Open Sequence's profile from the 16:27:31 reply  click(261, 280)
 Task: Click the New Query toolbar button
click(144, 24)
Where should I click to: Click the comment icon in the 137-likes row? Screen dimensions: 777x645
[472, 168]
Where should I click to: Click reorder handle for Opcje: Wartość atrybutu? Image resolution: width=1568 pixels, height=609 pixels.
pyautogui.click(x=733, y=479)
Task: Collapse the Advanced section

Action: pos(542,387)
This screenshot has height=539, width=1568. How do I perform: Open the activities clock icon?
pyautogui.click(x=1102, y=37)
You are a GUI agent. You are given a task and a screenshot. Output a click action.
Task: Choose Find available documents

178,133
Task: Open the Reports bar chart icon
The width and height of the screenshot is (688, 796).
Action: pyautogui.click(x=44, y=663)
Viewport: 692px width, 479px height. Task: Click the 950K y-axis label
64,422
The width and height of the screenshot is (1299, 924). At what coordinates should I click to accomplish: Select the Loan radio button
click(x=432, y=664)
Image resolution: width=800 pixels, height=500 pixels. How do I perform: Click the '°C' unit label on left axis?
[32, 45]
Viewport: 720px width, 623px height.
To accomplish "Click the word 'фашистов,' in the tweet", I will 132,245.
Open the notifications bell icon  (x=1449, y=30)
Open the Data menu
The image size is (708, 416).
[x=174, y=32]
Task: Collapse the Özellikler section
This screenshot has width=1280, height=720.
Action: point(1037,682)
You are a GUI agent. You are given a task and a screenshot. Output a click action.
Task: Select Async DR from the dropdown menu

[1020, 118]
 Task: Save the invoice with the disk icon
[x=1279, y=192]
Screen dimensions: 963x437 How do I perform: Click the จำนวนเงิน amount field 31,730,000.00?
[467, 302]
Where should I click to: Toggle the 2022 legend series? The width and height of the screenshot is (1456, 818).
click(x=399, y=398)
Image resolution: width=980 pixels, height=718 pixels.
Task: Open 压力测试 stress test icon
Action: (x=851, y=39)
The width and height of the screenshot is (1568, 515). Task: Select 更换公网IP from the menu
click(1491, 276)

- _How to complete this task_: The answer must be the full listing, returned exactly as given.

- _Response below_:
Open Sequence's profile from the 16:27:31 reply  click(261, 280)
 Task: Click the New Query toolbar button
click(144, 24)
Where should I click to: Click the comment icon in the 137-likes row? Screen dimensions: 777x645
[472, 168]
Where should I click to: Click reorder handle for Opcje: Wartość atrybutu? Image resolution: width=1568 pixels, height=609 pixels.
pyautogui.click(x=733, y=479)
Task: Collapse the Advanced section

Action: pos(542,387)
This screenshot has height=539, width=1568. How do I perform: Open the activities clock icon?
pyautogui.click(x=1102, y=37)
You are a GUI agent. You are given a task and a screenshot. Output a click action.
Task: Choose Find available documents

178,133
Task: Open the Reports bar chart icon
The width and height of the screenshot is (688, 796).
Action: pyautogui.click(x=44, y=663)
Viewport: 692px width, 479px height. Task: Click the 950K y-axis label
64,422
The width and height of the screenshot is (1299, 924). At what coordinates should I click to accomplish: Select the Loan radio button
click(x=432, y=664)
Image resolution: width=800 pixels, height=500 pixels. How do I perform: Click the '°C' unit label on left axis?
[32, 45]
Viewport: 720px width, 623px height.
To accomplish "Click the word 'фашистов,' in the tweet", I will 132,245.
Open the notifications bell icon  (x=1449, y=30)
Open the Data menu
The image size is (708, 416).
[x=174, y=32]
Task: Collapse the Özellikler section
This screenshot has width=1280, height=720.
Action: point(1037,682)
You are a GUI agent. You are given a task and a screenshot. Output a click action.
Task: Select Async DR from the dropdown menu

[1020, 118]
 Task: Save the invoice with the disk icon
[x=1279, y=192]
Screen dimensions: 963x437 How do I perform: Click the จำนวนเงิน amount field 31,730,000.00?
[467, 302]
Where should I click to: Toggle the 2022 legend series? The width and height of the screenshot is (1456, 818).
click(x=399, y=398)
Image resolution: width=980 pixels, height=718 pixels.
Task: Open 压力测试 stress test icon
Action: (x=851, y=39)
The width and height of the screenshot is (1568, 515). Task: Select 更换公网IP from the menu
click(1491, 276)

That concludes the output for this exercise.